The NantSA vaccine manufacturing campus at Brackengate, in Cape Town, could soon produce its first Covid-19 vaccine, says NantWorks founder and CEO Dr Patrick Soon-Shiong.
President Cyril Ramaphosa and Soon-Shiong on Wednesday officially opened the NantSA facility.
Billionaire Soon-Shiong was born in South Africa to Chinese immigrant parents. He qualified as a doctor at the University of the Witwatersrand and then moved during the Apartheid-era to the US where he subsequently built a medical and business empire.
NantWorks is a network of healthcare, biotech and artificial intelligence startups.
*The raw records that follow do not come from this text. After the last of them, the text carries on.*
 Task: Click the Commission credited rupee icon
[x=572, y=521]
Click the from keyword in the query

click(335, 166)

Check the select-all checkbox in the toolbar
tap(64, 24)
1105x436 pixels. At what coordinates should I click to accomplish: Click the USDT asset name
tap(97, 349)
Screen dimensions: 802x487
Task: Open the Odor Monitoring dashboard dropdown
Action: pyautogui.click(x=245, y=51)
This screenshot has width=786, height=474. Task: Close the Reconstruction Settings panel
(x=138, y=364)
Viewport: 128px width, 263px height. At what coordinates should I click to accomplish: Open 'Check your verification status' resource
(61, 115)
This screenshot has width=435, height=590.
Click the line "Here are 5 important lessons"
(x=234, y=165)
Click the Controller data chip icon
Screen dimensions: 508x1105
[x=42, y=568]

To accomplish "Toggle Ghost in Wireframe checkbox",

“We are moving at lighting speed. We hope that within the year, quite literally within the year, the first drug substance [active ingredient] will be produced in this facility,” said Soon-Shiong at the ribbon-cutting ceremony.
President Ramaphosa noted this was the first vaccine facility in Africa that would produce drug substances, as the other facilities in the country used imported drug substances, and then acted as fill-and-finish facilities.
“The demand we have been making with the World Trade Organisation is that we want those countries that have the capacity to manufacture the drug substance to transfer their technology so that we are able to manufacture the drug substance ourselves,” he noted.
“This is where the real challenge is: We want to migrate from just fill-and-finish to manufacturing the drug substance ourselves.”
“This state-of-the-art vaccine manufacturing campus officially launching today is part of a broader initiative to propel Africa into the new era of health science,” added Ramaphosa.
“South Africa supports vaccine manufacturing to ensure we become self-sufficient as a continent; that we shed those colonial chains that have always bound us.
“Africa should not be last in line to receive vaccines against pandemics. Africa should no longer go cap in hand to the western world begging and begging for vaccines that they just want to drip off their tables,” he said.
The NantSA facility is part of a R4-billion-plus investment by Soon-Shiong and his family in South Africa, both on a business and philanthropic level.
The facility, set to employ between 400 and 600 people, would focus on a new generation of vaccines, explained Soon-Shiong. It was not an antibody-based vaccine, but a combination of an antibody and T-cell-based vaccine.
The ambition is to “kill the factory”, he noted.
Soon-Shiong said it was too early to become complacent about Covid-19, as concerns lingered around the virus, such as a scenario where the Omicron variant, which is 75% more infectious than the more deadly Delta variant, might combine with the Delta variant.
Trials for the proposed vaccine were still being conducted worldwide, including Australia and the US.
Other vaccines to be developed at the Cape Town facility might include ones against HIV, tuberculosis and various forms of cancer.
Other regions in Africa to which Soon-Shiong wanted to expand vaccine production included Ghana, Uganda and Botswana.